→ **WORK TO DO**:
A) From the upset recovery article, transcribe the stretch from "Paul Ransbury, president" through "commercial aviation fatalities.".
B) According to the upset recovery article, how many fatalities did loss of control cause in the July 2009 Boeing report?
C) Translate this sentence from the upset recovery article into Spanish: "APS is also developing training locations outside the USA."

→ **PAGE EXCERPT**:
════════════════

Cover Flightglobal MagazineReview the Original Article at Flightglobal: APS Training Offers Pilots Real Experience of Upset Recovery

A July 2009 report compiled by Boeing indicates that loss of control is the leading factor in fatal commercial aviation accidents, resulting in 1,991 fatalities. Controlled flight into terrain was second, with about half as many incidents, resulting in 961 fatalities.
Paul Ransbury, president of Phoenix, Arizona-based Aviation Performance Solutions (APS) and a former Boeing CF-18 fighter pilot for Canadian forces, says that when combined, loss of control and system component failure represent about 40% of all commercial aviation fatalities.
Ransbury, who founded APS after military service and three years flying airliners, says many pilots are unaware of the prevalence of loss of control in fatalities. However, the introduction of Aviation Circular 120-109 and Public Law 111.216 has led the aviation industry to start taking more strenuous action to counter the threat of upset conditions.

APS UPRT
APS training allow pilots to experience upset conditions in a real flight

NEW LOCATIONS

Ransbury says the recent focus on upset prevention and recovery training has prompted growth at APS and it plans to open a second training centre next year in Dallas, which will be led by Randall Brooks, the company’s vice-president for training and business development. APS is also developing training locations outside the USA.

════════════════

→ **AVAILABLE DATA**:
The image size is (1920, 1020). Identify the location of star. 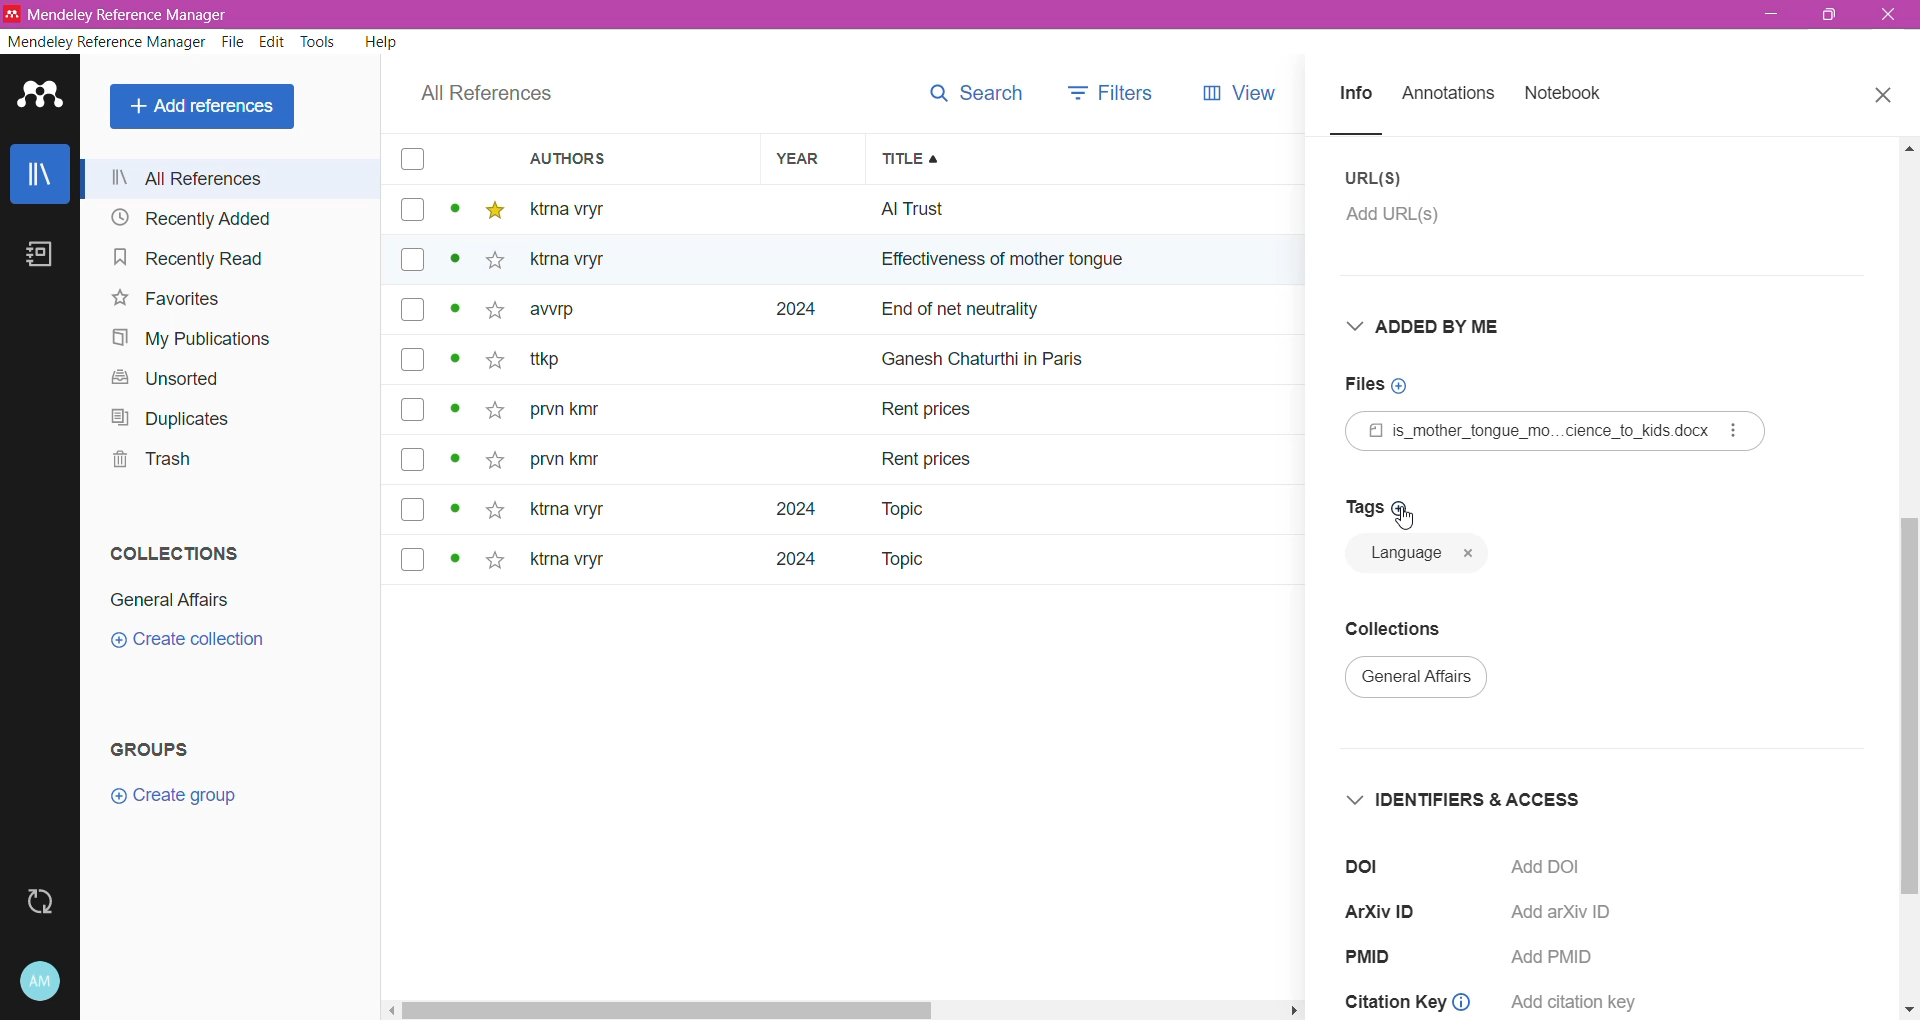
(493, 455).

════════════════

→ **SOLUTION SET**:
A)
Paul Ransbury, president of Phoenix, Arizona-based Aviation Performance Solutions (APS) and a former Boeing CF-18 fighter pilot for Canadian forces, says that when combined, loss of control and system component failure represent about 40% of all commercial aviation fatalities.

B) 1,991

C) APS también está desarrollando sedes de formación fuera de Estados Unidos.